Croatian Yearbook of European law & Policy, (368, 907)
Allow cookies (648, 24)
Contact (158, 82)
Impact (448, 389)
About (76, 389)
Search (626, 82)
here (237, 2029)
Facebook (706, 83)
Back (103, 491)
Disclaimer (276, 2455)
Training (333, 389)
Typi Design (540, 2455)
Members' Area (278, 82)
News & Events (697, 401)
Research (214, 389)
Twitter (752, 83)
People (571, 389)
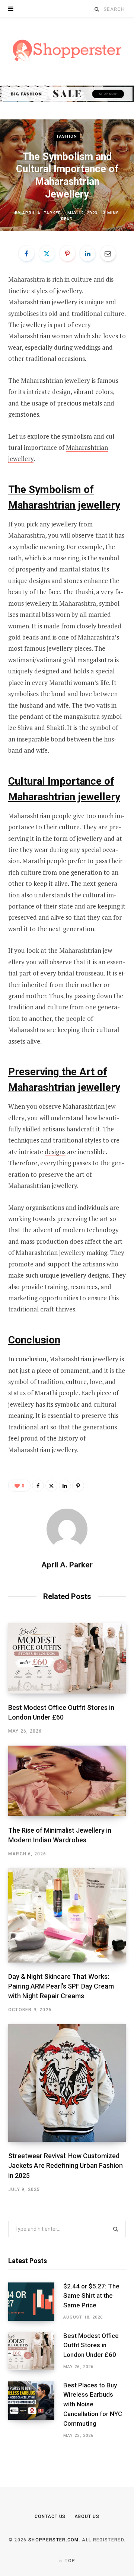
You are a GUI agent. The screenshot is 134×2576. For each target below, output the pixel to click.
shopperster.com (53, 2540)
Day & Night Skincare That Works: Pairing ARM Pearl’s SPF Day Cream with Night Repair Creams (61, 1986)
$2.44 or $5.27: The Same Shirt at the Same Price (91, 2295)
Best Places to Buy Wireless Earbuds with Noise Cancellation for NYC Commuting (92, 2404)
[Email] (108, 253)
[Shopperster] (67, 51)
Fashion (67, 136)
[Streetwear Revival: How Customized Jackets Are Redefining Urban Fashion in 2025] (67, 2083)
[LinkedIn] (87, 253)
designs (55, 1151)
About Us (86, 2516)
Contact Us (50, 2516)
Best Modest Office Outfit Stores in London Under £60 (91, 2345)
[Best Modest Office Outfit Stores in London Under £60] (67, 1658)
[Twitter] (47, 253)
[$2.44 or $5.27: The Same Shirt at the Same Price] (35, 2301)
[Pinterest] (67, 253)
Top (69, 2560)
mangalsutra (95, 660)
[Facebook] (26, 253)
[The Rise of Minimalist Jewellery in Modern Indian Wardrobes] (67, 1781)
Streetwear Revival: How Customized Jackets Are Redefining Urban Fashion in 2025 (65, 2165)
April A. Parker (41, 213)
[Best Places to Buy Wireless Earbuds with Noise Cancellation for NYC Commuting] (35, 2410)
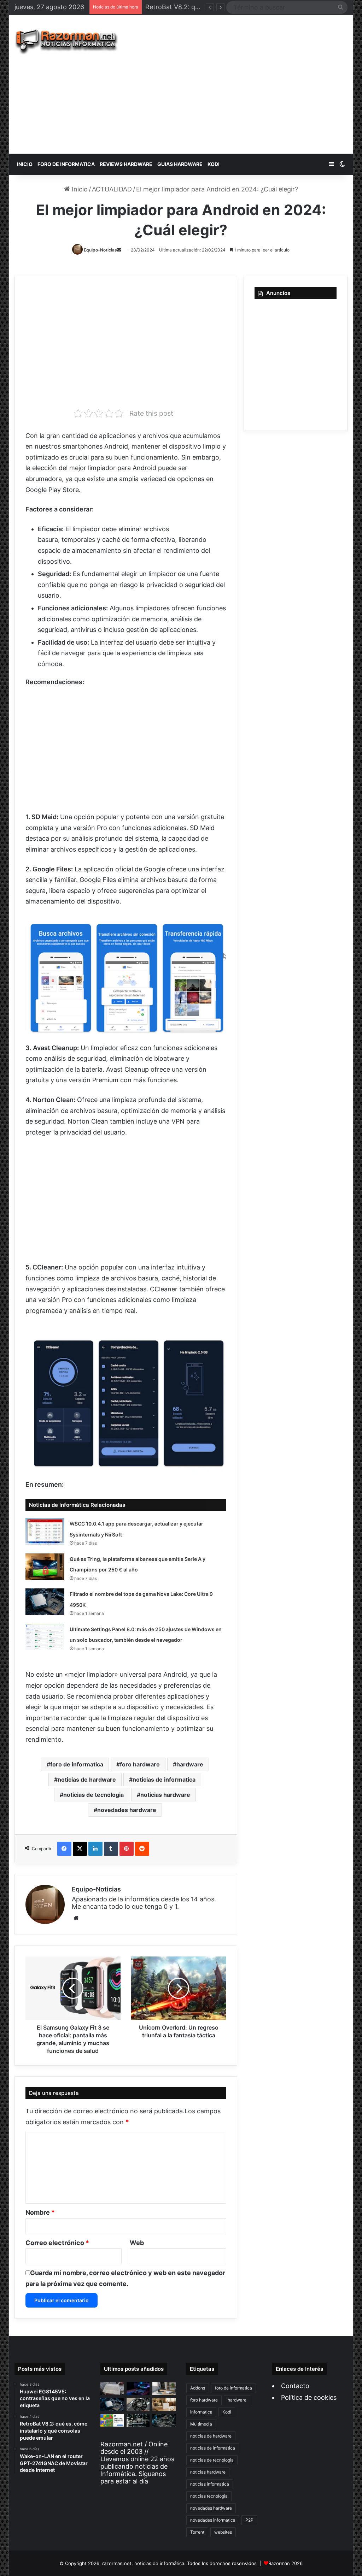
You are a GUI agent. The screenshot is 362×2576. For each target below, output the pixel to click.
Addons (197, 2388)
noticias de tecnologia (93, 1794)
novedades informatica (212, 2520)
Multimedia (201, 2424)
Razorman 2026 (285, 2563)
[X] (80, 1849)
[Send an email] (119, 250)
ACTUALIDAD (112, 189)
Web (137, 2242)
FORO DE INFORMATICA (66, 164)
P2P (249, 2520)
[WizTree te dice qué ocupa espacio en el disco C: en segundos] (112, 2420)
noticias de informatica (164, 1779)
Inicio (79, 189)
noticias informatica (209, 2484)
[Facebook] (64, 1849)
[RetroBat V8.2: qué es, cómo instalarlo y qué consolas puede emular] (138, 2388)
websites (223, 2532)
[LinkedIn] (95, 1849)
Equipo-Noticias (100, 250)
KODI (214, 164)
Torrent (197, 2532)
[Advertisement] (245, 84)
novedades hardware (126, 1809)
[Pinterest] (126, 1849)
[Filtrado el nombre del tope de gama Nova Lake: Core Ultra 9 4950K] (44, 1601)
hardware (189, 1764)
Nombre (40, 2212)
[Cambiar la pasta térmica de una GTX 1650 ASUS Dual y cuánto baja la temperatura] (138, 2404)
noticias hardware (165, 1794)
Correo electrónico (57, 2242)
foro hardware (140, 1764)
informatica (201, 2412)
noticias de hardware (87, 1779)
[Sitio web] (76, 1918)
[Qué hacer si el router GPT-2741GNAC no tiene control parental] (164, 2404)
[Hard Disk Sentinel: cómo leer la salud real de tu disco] (164, 2420)
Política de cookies (309, 2397)
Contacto (295, 2386)
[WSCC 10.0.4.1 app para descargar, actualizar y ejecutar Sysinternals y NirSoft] (44, 1531)
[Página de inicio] (66, 42)
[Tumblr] (111, 1849)
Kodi (226, 2412)
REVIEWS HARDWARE (126, 164)
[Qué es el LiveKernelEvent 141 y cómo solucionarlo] (138, 2420)
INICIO (25, 164)
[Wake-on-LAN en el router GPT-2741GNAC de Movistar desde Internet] (164, 2388)
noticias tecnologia (209, 2496)
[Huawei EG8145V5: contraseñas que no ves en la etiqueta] (112, 2388)
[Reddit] (142, 1849)
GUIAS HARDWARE (180, 164)
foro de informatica (76, 1764)
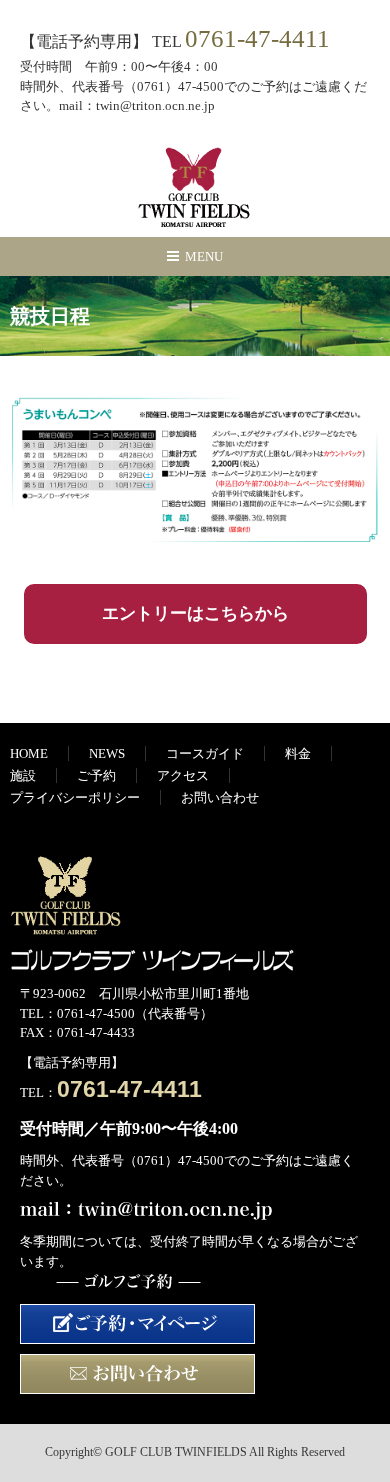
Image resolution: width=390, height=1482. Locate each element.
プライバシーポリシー (75, 797)
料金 (298, 753)
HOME (29, 753)
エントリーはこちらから (195, 613)
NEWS (107, 753)
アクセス (183, 775)
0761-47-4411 (257, 38)
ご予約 (96, 775)
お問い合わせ (220, 797)
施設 (23, 775)
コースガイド (205, 753)
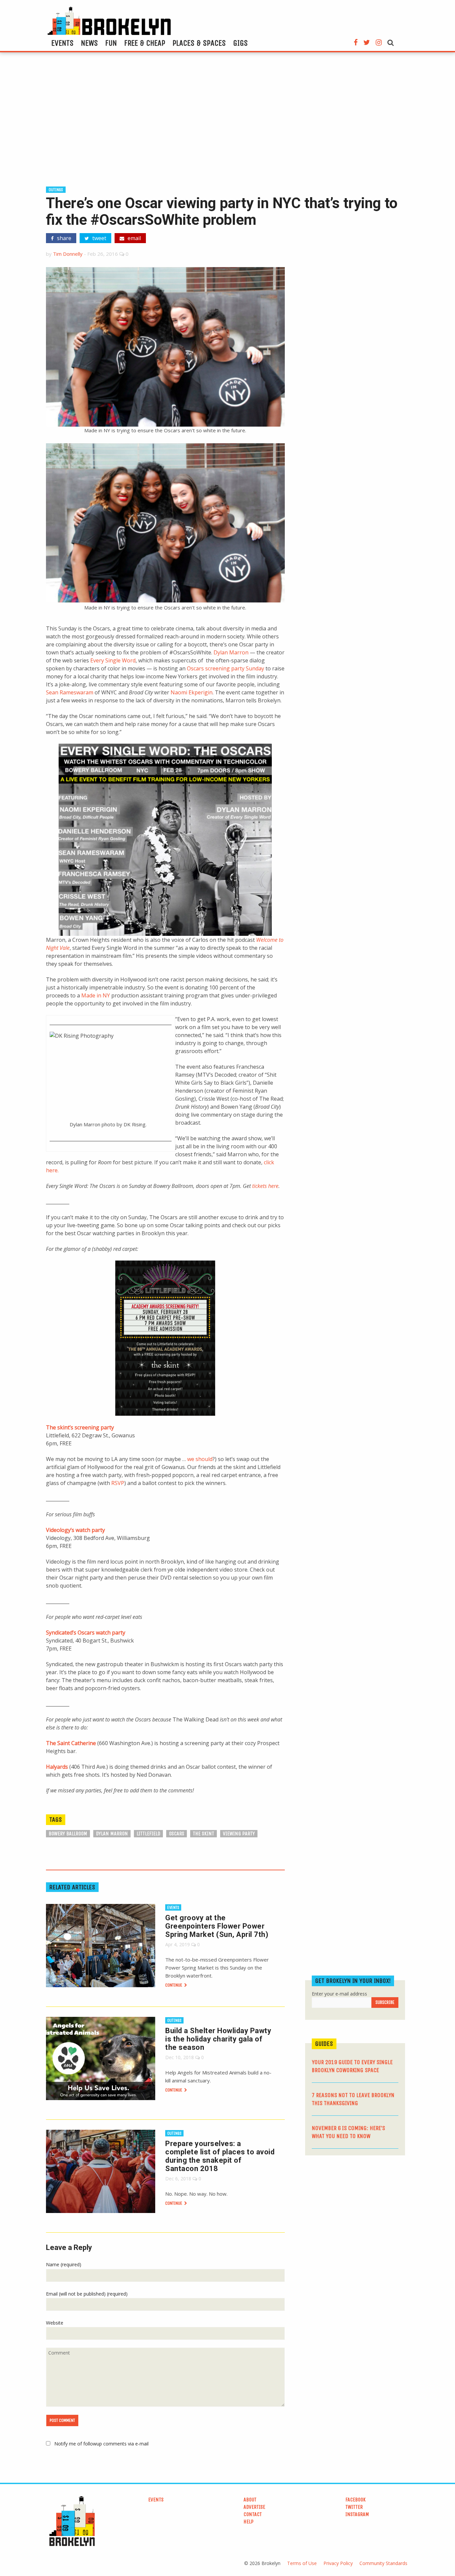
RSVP (117, 1483)
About (249, 2499)
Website (54, 2323)
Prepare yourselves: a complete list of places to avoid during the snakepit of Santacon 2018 (219, 2156)
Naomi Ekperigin (192, 692)
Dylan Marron (231, 652)
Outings (56, 189)
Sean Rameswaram (69, 692)
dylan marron (112, 1833)
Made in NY (95, 995)
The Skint (203, 1833)
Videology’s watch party (75, 1530)
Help (248, 2521)
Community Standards (383, 2563)
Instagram (357, 2514)
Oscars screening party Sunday (225, 668)
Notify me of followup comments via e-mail (101, 2443)
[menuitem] (62, 43)
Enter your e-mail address (339, 1994)
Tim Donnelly (68, 253)
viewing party (239, 1833)
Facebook (355, 2499)
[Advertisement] (227, 122)
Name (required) (63, 2264)
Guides (324, 2043)
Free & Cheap (144, 43)
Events (62, 43)
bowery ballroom (68, 1833)
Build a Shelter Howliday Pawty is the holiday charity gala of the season (218, 2038)
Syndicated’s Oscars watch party (85, 1632)
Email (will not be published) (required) (87, 2294)
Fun (111, 43)
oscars (176, 1833)
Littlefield (148, 1833)
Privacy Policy (338, 2563)
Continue (174, 1985)
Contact (252, 2514)
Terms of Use (302, 2563)
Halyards (57, 1766)
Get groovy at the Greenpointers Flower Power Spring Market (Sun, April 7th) (216, 1926)
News (89, 43)
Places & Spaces (199, 43)
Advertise (254, 2507)
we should (200, 1459)
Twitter (354, 2507)
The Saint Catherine (71, 1743)
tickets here (265, 1186)
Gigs (240, 43)
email (133, 238)
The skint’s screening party (80, 1427)
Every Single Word (113, 660)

○ ○ ○

• _Activity_
Reproduce verbatim only the segment of the listing bounded by the line containing "[RetroBat V8.2: qué" and the line containing "Nombre (40, 2212)", with both boundary lines included.

• _Reply_
[RetroBat V8.2: qué es, cómo instalarlo y qué consolas puede emular] (138, 2388)
websites (223, 2532)
[LinkedIn] (95, 1849)
Equipo-Noticias (100, 250)
KODI (214, 164)
Torrent (197, 2532)
[Advertisement] (245, 84)
novedades hardware (126, 1809)
[Pinterest] (126, 1849)
[Filtrado el nombre del tope de gama Nova Lake: Core Ultra 9 4950K] (44, 1601)
hardware (189, 1764)
Nombre (40, 2212)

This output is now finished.